The most powerful AIs you interact with on your phone or computer don’t live on your computer, and you can’t shut them down by turning off your phone. Today’s AIs run in corporate datacenters, and it’s hard to get companies to turn off their revenue streams.
In the Chapter 4 resources, we pointed out some of the (many) warning signs that have already come and gone. AI companies didn’t see these warning signs and respond by taking their models offline. What actually happened when companies observed AIs planning to steal their own weights — with some regularity! — is that they found reasons to dismiss each incident, such as “the AI was too incompetent to actually succeed” or “surely this only happened because of the contrived test set-up!”
So long as that remains true, the only thing preventing escape is a bump in AI capabilities beyond what the companies are prepared for.

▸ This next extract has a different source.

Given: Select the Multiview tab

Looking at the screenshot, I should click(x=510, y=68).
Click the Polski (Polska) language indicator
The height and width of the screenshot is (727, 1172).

A smart AI escapes before you know there’s an issue.
By default, a smarter-than-human AI would have a strong incentive to bide its time and conceal its plans and actions, until it’s too late to respond — e.g., until it can escape onto the internet or otherwise escape human control.
AI companies might not even notice when and if their AI goes over the relevant capability threshold and executes its escape. Humanity is not very good at cybersecurity. (See Chapter 10 for some relevant discussion.) By the time the operators notice that the AI tried to escape, it could have code running elsewhere on the internet. It could have already begged refuge in the datacenter of some rogue state, or figured out how to run much smaller and more efficient copies on stolen computers. It could have executed some other plan for running itself on computers that humanity wouldn’t turn off.
A superintelligent adversary would be even more aware of its vulnerabilities (and ours) than we are, and would plan accordingly.